How are Linux kernel threads accessed?

Since kernel threads are individual tasks with various shared parts, the question naturally arises: how are the threads associated with the parent and how are they accessed? There appear to be two ways: through the language or through the kernel.

Language Access

There exist several languages that support threads intrinsicly: Modula-3, Java, Python 1.4, Smalltalk/X, Objective-C/Gnustep and Ada. Each have language elements to program/access individual threads. All of these languages are available to the Linux community.
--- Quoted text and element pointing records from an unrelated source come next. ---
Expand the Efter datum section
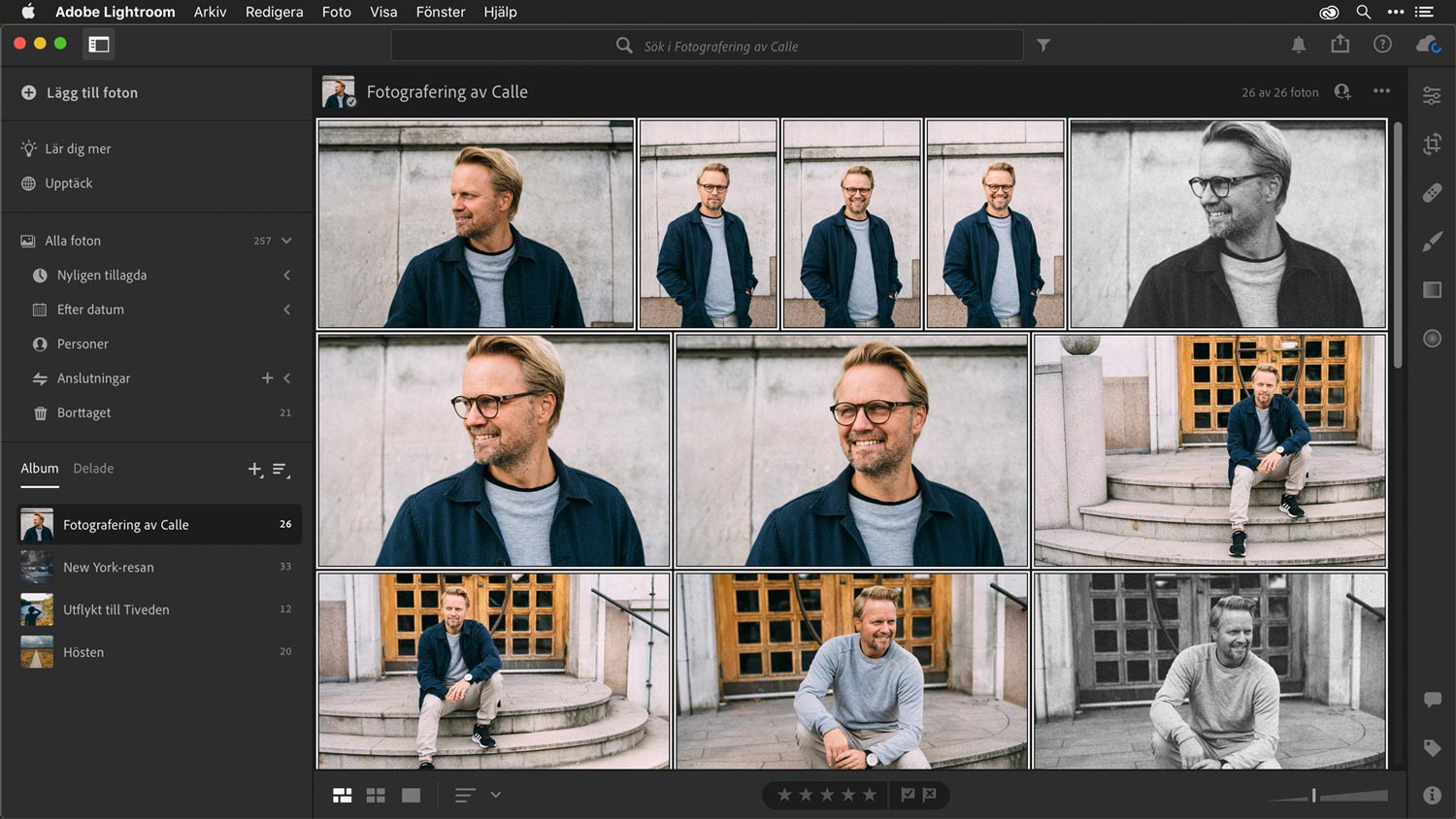1456x819 pixels. point(286,310)
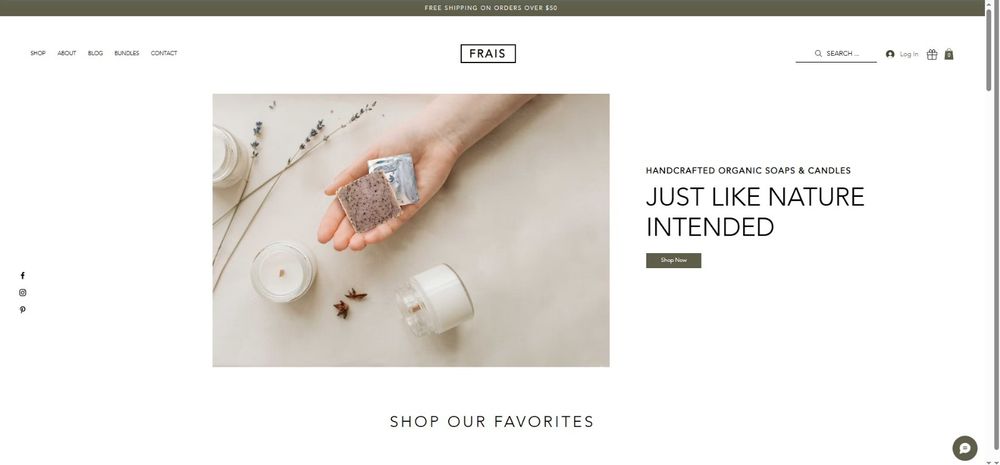The height and width of the screenshot is (465, 1000).
Task: Click the Shop Now button
Action: point(673,260)
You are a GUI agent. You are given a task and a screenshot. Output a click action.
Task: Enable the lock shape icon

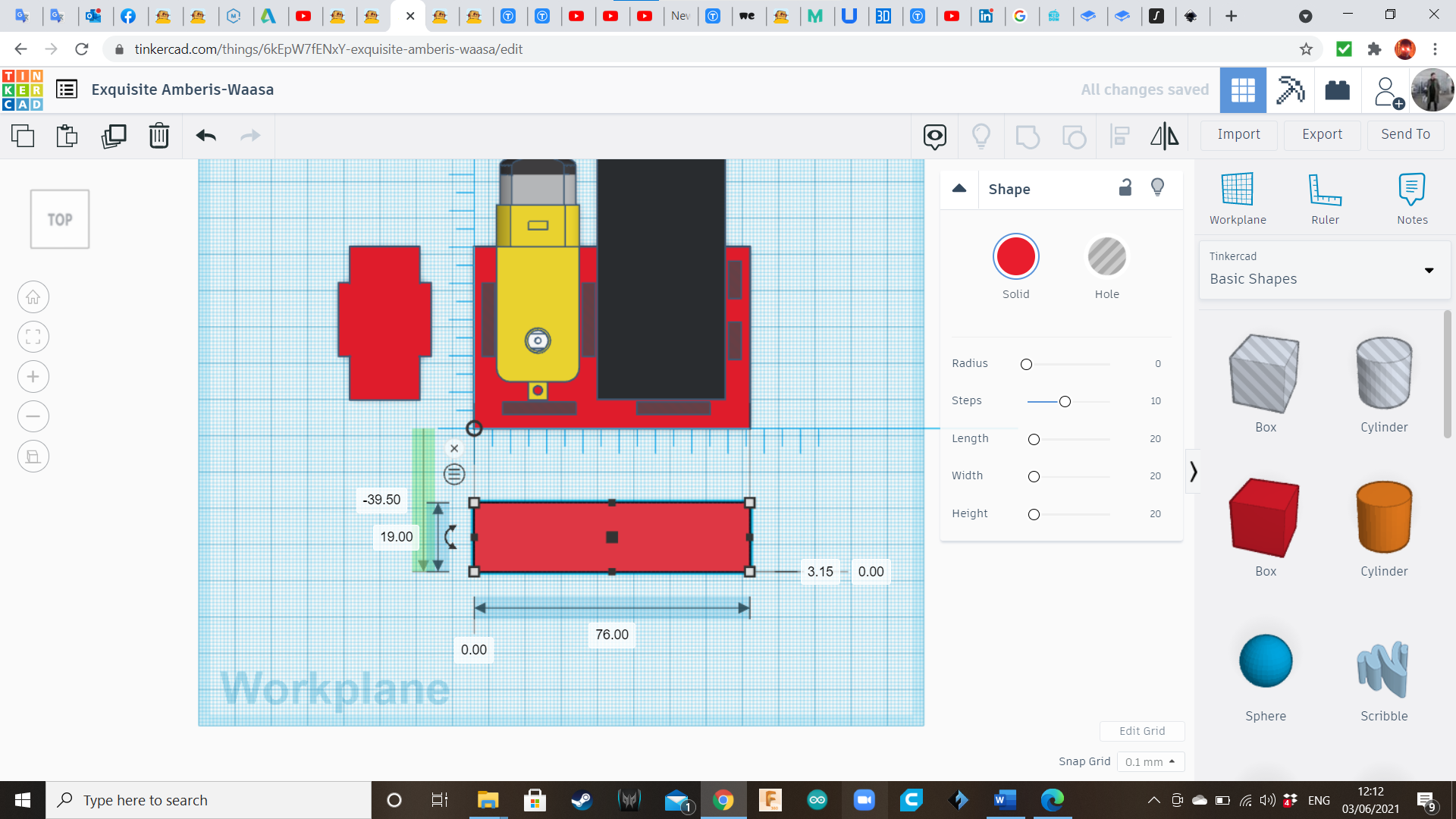[1125, 188]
However, they only support user threads; no "clone()" calls are made to the new Linux kernels. There appears to be effort, however, in revising these languages to support the newer kernels.

Kernel Access

Each PID is 32bits, wrapping (modulus) at 30000 for really old software. If CLONE_PID is not used, each thread will get its own PID like any other process. However, if the PID is to be shared, the kernel uses the upper 16bits to assign the thread ID (TID) [please note that this is probably not in the 2.0.* kernel version; we'll see it in 2.1.* for sure.]

Furthermore, each process has at least one thread (the parent). Each thread will be assigned a TID beginning with 1 (the parent). A TID of 0 (e.g. 0x0000FFFF mask) will address all threads within a process. Suppose an app has three threads (parent and two task managers) and the threads share the parent's PID. Suppose, the PIDs for each might be 0x00011234 (parent), 0x00021234 (child thread #1) and 0x00031234 (child thread #2). Each thread can be accessed or signaled individually -or- the whole task could be addressed with 0x00001234 (note that the first four digits are zero masking the TIDs).

It is the intent that the long format will work with existing apps. And, older apps that signal the whole task will still work (by accessing the whole task at once). However a shorthand has been proposed: PID.TID (e.g. 46.2 would be the second thread of PID 46).